Since I am vulnerable to such impulses, I consider it my responsibility to add that friction back into the equation. How we each choose to integrate our smartphones into our lives is going to be a personal balance. Moving forward, I’ve found the best tradeoff to be carrying a dumbphone. It’s been 2 months with this formula and my problems with smartphones feel… solved. For anyone wanting an escape from a lifelong willpower battle with their phone, turning the smartphone dumb by removing the pathways of pull is a great way to get your freedom back.
I find this article super interesting, because I did the same thing in November 2019 - my smartphone broke, and I chose to rock a Nokia Brick that could play snake for a couple of months. I feel like I learned the same things you did. Your sentence "I felt significantly better using a flip phone." really resonated with me, because I had the same feeling. The world was suddenly free again, if I had a spare moment I wouldn't just pull out my phone, and I'd notice more of the world around me. It was nice being unattached from a smartphone and impulses that comes with having the internet at your fingertips.

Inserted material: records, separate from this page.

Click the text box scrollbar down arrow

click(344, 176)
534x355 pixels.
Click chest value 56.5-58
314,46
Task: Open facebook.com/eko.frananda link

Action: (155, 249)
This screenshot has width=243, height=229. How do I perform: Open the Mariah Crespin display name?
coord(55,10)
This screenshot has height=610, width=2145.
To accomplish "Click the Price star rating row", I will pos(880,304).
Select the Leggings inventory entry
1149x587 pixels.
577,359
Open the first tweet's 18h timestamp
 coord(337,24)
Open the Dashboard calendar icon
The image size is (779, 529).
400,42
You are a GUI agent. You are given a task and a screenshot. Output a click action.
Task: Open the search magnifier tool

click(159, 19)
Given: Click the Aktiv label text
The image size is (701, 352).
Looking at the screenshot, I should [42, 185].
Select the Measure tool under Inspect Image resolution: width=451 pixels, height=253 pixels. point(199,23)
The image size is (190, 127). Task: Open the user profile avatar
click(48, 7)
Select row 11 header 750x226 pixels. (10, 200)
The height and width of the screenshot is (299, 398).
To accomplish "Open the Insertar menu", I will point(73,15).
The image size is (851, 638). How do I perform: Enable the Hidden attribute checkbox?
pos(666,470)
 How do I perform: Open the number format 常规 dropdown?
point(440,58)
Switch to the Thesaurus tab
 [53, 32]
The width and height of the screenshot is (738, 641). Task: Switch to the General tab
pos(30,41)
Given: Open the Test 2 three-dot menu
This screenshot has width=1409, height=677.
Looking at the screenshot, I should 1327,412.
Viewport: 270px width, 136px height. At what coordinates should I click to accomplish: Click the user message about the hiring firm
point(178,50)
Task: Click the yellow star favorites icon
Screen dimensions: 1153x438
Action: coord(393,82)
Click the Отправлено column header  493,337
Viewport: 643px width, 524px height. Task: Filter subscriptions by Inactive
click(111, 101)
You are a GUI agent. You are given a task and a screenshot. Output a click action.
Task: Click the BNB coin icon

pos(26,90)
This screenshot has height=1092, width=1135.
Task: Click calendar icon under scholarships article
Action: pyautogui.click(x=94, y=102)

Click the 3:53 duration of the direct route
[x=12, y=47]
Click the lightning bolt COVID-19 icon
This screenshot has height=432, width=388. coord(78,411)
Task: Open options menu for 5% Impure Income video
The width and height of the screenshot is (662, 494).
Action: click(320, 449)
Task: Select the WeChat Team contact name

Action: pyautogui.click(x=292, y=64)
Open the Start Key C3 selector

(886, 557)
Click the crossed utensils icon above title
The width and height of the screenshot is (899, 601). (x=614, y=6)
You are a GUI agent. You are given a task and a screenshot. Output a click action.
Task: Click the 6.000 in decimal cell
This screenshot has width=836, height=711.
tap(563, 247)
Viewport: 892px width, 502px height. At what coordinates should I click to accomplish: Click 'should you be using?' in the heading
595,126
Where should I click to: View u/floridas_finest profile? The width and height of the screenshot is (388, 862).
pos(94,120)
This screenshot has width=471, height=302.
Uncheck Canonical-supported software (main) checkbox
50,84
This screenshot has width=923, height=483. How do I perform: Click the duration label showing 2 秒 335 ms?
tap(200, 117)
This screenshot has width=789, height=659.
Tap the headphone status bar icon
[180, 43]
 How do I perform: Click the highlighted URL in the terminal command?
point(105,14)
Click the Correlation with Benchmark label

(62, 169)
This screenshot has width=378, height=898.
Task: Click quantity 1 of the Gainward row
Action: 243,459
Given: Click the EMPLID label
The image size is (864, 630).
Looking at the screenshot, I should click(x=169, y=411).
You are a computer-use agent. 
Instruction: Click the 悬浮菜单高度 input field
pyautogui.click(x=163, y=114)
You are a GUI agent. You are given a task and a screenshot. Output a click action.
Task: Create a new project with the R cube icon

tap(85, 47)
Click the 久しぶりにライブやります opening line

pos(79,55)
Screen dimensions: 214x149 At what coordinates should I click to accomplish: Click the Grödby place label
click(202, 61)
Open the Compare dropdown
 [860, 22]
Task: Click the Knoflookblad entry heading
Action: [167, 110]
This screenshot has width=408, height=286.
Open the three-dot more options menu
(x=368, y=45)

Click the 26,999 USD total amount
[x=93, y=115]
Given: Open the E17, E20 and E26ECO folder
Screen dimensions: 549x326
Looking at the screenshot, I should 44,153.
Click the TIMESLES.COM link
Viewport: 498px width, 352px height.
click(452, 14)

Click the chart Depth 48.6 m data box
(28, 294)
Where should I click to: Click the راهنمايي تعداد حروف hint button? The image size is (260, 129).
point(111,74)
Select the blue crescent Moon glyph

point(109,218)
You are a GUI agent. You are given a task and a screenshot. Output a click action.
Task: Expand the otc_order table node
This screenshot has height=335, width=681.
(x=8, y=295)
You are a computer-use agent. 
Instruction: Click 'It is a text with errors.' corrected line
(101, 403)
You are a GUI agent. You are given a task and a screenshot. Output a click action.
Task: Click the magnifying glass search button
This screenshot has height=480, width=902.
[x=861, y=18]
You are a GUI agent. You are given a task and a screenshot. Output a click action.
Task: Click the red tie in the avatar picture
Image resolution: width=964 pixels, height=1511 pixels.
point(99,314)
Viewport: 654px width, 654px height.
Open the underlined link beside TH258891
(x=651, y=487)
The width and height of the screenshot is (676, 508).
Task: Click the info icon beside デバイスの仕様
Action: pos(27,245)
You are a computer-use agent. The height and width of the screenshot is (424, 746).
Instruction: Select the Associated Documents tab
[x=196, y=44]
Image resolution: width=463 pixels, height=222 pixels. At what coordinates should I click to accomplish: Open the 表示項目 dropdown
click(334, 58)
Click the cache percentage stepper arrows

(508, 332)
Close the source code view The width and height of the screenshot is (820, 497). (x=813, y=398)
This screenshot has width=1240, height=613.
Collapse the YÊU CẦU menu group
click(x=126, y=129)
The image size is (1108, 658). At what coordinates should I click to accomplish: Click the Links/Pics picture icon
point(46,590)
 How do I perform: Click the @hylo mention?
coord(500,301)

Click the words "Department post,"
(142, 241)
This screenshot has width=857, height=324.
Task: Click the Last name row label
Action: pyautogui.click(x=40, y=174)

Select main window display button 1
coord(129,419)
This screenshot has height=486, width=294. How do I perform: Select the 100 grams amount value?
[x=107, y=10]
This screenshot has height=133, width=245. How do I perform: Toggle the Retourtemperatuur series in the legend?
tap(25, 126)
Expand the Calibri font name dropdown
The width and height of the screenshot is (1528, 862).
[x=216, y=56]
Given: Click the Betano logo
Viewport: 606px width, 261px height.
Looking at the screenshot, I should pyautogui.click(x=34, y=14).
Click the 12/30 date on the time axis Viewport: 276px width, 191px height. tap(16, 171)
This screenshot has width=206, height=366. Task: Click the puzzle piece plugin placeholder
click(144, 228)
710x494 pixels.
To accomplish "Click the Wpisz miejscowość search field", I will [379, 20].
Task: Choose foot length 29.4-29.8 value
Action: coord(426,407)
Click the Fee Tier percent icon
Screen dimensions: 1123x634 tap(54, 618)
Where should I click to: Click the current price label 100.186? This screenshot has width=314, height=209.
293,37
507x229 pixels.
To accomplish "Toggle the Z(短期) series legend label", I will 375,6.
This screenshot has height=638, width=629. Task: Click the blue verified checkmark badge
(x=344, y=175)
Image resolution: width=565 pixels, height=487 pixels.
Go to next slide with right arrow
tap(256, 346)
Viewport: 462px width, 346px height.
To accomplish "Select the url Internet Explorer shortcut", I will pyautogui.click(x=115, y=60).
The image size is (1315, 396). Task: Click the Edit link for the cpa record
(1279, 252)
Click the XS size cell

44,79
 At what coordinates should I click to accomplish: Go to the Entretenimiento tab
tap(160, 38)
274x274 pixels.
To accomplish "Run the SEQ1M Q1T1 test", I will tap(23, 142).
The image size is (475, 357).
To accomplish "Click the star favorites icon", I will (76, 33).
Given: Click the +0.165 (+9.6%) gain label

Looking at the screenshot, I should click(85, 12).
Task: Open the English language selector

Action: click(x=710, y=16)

Ultimately I ended up using a smartphone again for many of the same reasons you did - I wanted to take pictures, listen to music, use GPS and WhatsApp. But it slowly morphed into using my phone more and more and more for unnecessary things, like Instagram or YouTube. Perhaps I need to rock that old flip phone for a while again, before transitioning back to your idea of a dumbphone! Like you said, it's almost inexplicable how much better you feel on a daily basis while rocking a flip phone. You don't notice it until you give it a go.